DOCUMENT PASSAGE:
** Start **

Re: [Openais] Can't get udpu to work with basic 2-node Corosync cluster.

Jan Friesse Wed, 02 Jan 2013 01:26:35 -0800

Rosser,
actually, problem is much simpler to solve then you would expect.

If you look closely to your config there is:
>       member {
>         mamberaddr: 10.198.156.47
           ^
>       }
>       member {
>         memberaddr: 10.198.156.48
>       }


you have mAmberaddr instead of mEmberaddr ;)

We are checking this in 2.x, but not in flatiron. I will try to look if
there is some non intrusive solution to check this type.

Honza

ROSSER Brad (SPARQ) napsal(a):
> Hi.  I'm having very basic problems in getting Corosync to work for a 2-node 
> cluster using unicast UDP transport.
> 
> I'm running Red Hat Enterprise Linux 6.2 on the two nodes, with Red Hat's 
> Pacemaker 1.1.6-3 and Corosync 1.4.1-4 RPM packages installed.

** End **

DATA SEGMENT:
** Start **

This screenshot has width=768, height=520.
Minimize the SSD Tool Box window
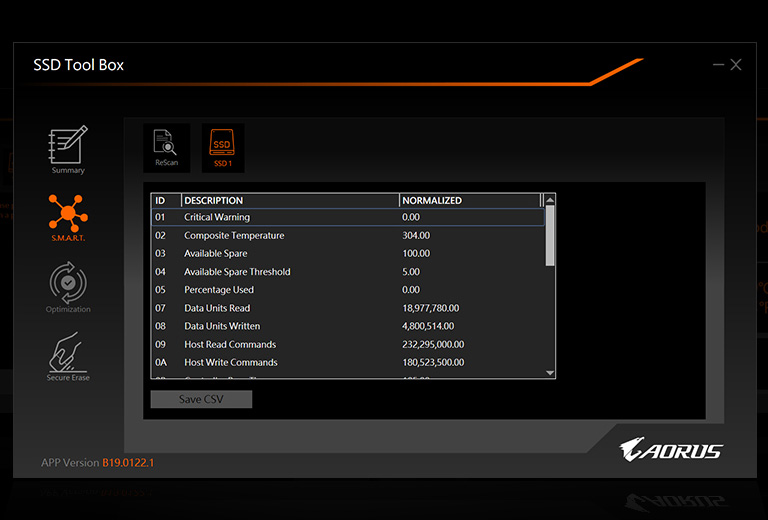[718, 65]
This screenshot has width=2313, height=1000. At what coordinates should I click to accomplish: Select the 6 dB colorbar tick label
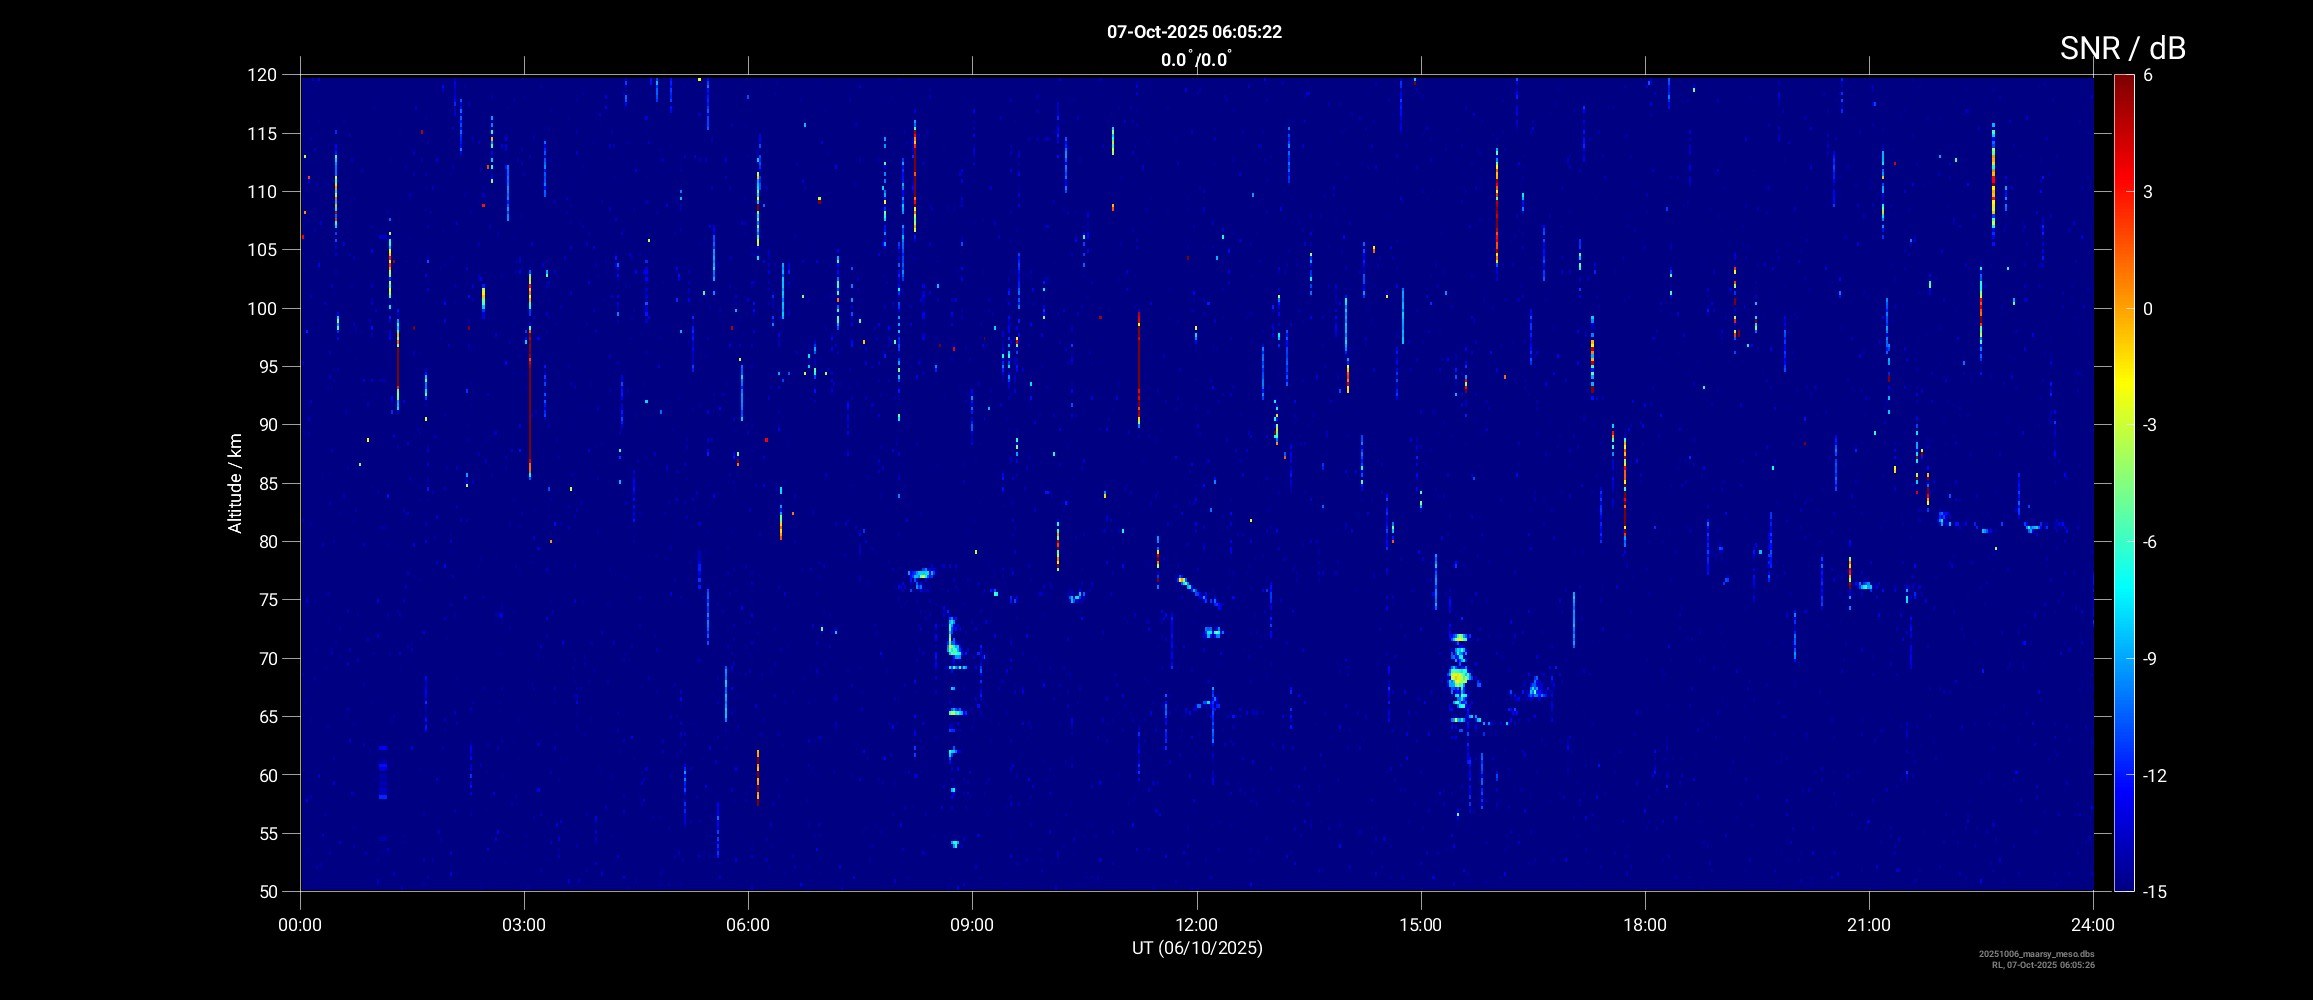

** End **

WORK TO BE COMPLETED:
In the Corosync mailing-list reply, what typo in the configuration is identified as the cause of the problem?

SOLUTION TO THE EXERCISE:
The key is written as "mamberaddr" instead of "memberaddr".